# EXERCISE GOAL
Each line from the beginning of the data below through the line containing "You are a computer-use agent. Viewport: 756px" should be repeated exactly, please.

MATERIAL SHOWN below:

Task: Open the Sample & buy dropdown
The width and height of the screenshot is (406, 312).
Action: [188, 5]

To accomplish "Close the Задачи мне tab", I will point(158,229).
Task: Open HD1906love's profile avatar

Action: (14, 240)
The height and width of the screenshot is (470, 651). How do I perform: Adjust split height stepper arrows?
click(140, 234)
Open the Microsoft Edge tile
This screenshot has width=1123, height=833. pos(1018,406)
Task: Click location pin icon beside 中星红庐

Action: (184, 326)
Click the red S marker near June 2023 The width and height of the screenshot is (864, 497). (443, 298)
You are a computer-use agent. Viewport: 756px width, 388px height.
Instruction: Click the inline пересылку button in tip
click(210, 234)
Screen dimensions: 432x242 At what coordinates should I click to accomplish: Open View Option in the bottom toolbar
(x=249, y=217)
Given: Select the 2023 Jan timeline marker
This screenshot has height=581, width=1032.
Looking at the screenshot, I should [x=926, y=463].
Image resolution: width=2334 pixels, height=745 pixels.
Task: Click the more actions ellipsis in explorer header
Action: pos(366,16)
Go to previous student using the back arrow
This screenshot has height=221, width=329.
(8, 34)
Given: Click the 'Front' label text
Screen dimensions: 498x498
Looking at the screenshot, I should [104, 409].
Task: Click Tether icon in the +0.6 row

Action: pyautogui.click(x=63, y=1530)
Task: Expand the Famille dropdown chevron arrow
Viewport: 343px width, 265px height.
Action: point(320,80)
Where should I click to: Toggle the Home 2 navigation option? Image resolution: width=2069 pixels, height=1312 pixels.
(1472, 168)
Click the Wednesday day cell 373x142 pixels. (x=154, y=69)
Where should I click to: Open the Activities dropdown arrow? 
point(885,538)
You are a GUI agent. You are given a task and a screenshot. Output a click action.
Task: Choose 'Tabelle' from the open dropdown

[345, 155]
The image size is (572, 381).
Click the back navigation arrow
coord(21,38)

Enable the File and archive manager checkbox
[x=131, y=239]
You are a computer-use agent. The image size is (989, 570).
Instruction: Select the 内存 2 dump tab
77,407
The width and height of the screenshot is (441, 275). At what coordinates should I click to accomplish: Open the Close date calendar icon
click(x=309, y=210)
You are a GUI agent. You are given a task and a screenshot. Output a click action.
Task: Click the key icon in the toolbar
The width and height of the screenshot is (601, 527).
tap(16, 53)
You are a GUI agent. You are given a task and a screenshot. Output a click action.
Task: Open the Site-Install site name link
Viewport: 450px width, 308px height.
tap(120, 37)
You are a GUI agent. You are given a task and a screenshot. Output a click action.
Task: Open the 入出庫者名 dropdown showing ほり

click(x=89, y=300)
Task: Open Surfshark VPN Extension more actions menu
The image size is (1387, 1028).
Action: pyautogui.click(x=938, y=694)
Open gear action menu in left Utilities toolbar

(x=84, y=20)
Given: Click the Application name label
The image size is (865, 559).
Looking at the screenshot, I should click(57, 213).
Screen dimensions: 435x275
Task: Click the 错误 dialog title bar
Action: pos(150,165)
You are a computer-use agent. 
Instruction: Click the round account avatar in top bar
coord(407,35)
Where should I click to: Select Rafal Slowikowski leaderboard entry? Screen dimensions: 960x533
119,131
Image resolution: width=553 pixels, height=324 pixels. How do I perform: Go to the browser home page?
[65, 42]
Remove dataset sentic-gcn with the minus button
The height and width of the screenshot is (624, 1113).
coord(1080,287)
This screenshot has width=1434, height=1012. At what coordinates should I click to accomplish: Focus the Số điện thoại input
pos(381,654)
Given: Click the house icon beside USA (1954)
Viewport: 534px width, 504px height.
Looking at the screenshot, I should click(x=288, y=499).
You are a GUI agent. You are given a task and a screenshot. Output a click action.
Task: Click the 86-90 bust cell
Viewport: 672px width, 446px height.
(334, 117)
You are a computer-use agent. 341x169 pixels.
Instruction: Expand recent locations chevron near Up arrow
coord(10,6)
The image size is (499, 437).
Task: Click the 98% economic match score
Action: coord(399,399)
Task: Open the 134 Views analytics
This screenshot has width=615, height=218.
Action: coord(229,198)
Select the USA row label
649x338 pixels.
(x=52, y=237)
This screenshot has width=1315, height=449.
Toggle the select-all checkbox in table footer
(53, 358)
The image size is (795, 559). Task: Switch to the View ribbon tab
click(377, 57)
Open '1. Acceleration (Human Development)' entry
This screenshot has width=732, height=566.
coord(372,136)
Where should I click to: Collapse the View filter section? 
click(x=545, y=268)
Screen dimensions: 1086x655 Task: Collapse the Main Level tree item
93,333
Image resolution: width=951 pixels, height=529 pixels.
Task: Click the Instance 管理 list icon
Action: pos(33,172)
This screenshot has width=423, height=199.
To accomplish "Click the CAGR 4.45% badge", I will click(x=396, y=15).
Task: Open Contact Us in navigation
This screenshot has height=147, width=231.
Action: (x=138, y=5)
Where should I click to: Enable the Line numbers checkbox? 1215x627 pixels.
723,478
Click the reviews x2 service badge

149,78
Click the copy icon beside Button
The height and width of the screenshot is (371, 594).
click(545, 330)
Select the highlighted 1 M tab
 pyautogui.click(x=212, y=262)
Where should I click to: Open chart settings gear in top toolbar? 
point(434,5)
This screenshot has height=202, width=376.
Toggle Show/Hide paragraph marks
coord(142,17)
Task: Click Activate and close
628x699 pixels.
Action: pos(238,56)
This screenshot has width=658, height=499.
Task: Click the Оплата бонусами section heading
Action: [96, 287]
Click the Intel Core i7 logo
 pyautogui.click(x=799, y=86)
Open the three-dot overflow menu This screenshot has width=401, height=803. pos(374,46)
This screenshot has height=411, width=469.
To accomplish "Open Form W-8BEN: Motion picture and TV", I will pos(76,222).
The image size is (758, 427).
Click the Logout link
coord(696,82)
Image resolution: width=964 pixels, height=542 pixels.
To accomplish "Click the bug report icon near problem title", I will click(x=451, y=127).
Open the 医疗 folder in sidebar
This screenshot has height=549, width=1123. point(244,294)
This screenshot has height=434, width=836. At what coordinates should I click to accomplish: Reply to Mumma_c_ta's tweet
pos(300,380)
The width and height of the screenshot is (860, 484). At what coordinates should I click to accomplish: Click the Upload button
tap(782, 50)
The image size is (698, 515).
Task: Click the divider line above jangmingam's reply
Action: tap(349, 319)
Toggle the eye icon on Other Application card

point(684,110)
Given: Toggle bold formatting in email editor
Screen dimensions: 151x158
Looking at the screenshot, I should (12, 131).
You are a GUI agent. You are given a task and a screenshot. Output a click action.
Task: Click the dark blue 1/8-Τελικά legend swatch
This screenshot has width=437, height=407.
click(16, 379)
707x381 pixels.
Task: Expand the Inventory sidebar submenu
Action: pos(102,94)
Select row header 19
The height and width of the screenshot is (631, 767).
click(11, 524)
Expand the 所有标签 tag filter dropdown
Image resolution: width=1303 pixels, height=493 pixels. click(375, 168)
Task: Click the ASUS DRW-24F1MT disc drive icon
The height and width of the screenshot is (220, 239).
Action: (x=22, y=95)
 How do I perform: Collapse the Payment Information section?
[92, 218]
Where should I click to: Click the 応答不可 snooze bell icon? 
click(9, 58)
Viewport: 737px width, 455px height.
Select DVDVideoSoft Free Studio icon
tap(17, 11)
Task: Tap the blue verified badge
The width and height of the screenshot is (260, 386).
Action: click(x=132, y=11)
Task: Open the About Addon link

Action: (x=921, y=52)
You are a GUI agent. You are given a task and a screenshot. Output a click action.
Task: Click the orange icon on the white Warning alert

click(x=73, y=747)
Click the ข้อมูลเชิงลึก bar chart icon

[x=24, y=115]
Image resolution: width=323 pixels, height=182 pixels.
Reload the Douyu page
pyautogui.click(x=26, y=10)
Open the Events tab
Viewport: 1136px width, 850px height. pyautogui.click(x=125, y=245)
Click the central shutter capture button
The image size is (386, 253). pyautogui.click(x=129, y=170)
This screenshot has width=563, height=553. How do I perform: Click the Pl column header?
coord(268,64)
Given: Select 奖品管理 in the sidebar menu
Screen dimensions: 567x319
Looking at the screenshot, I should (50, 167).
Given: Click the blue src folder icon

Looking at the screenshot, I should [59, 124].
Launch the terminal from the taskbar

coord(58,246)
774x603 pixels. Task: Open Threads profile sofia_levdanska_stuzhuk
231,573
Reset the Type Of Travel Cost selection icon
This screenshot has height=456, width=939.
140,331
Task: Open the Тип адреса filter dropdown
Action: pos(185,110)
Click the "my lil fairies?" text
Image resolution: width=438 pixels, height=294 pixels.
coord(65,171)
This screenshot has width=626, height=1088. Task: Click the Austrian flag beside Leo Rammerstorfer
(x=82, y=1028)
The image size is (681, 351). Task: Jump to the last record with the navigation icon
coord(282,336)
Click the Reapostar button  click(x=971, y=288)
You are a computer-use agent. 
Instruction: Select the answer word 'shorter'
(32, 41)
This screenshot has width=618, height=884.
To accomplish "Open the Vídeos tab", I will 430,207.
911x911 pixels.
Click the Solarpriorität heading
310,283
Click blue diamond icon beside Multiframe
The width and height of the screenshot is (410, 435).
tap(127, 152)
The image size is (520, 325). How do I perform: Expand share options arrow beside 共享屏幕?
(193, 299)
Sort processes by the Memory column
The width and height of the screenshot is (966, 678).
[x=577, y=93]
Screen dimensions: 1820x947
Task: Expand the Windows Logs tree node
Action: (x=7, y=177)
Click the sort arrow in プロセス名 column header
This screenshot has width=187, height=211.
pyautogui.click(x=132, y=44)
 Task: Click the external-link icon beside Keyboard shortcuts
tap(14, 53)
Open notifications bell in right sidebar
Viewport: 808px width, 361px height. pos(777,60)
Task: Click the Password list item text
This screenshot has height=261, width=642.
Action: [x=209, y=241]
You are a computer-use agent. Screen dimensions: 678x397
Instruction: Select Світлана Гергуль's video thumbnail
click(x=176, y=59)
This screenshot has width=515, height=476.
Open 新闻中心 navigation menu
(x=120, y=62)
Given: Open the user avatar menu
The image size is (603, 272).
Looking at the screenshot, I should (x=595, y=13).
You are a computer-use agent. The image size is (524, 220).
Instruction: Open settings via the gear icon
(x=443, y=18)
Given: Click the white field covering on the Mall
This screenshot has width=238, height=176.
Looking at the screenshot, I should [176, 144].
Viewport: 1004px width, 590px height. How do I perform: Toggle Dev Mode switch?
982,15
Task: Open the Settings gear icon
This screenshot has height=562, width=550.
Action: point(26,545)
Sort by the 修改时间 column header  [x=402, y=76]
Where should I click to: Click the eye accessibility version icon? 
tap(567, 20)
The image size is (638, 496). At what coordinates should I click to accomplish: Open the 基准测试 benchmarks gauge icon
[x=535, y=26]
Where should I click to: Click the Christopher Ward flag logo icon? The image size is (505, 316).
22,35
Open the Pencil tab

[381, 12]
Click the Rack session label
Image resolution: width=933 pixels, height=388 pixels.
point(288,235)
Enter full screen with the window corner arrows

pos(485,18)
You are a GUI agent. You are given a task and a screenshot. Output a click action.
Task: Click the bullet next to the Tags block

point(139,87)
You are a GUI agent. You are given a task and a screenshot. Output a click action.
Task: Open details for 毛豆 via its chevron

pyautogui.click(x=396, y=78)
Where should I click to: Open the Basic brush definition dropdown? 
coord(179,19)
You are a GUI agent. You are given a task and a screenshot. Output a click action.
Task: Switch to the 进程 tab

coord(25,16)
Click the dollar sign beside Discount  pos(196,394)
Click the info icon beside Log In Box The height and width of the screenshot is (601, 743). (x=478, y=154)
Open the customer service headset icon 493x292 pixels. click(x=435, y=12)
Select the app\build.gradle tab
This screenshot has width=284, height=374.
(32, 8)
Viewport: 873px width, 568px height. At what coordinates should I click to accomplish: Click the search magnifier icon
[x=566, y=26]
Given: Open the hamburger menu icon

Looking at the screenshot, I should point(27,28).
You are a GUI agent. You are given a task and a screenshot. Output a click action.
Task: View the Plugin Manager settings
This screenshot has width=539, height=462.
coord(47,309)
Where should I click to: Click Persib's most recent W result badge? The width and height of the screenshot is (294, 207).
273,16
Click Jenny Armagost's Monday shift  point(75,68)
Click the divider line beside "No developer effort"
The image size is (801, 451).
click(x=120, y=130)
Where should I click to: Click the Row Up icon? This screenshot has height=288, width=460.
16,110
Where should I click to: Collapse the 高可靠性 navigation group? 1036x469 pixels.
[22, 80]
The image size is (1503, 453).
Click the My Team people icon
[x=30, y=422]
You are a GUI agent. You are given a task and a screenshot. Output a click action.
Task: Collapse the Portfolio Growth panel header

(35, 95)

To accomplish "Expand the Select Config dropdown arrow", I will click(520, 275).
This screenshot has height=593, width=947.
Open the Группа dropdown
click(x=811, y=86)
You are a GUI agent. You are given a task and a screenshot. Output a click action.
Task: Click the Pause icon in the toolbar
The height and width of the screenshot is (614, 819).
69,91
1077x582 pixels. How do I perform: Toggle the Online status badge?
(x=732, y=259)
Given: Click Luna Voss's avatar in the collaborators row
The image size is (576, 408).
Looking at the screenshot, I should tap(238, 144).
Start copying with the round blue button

End of MATERIAL SHOWN.

# EXERCISE RESULT
Task: Open the Sample & buy dropdown
The width and height of the screenshot is (406, 312).
Action: [188, 5]

To accomplish "Close the Задачи мне tab", I will point(158,229).
Task: Open HD1906love's profile avatar

Action: (14, 240)
The height and width of the screenshot is (470, 651). How do I perform: Adjust split height stepper arrows?
click(140, 234)
Open the Microsoft Edge tile
This screenshot has width=1123, height=833. pos(1018,406)
Task: Click location pin icon beside 中星红庐

Action: (184, 326)
Click the red S marker near June 2023 The width and height of the screenshot is (864, 497). (443, 298)
You are a computer-use agent. Viewport: 756px width, 388px height.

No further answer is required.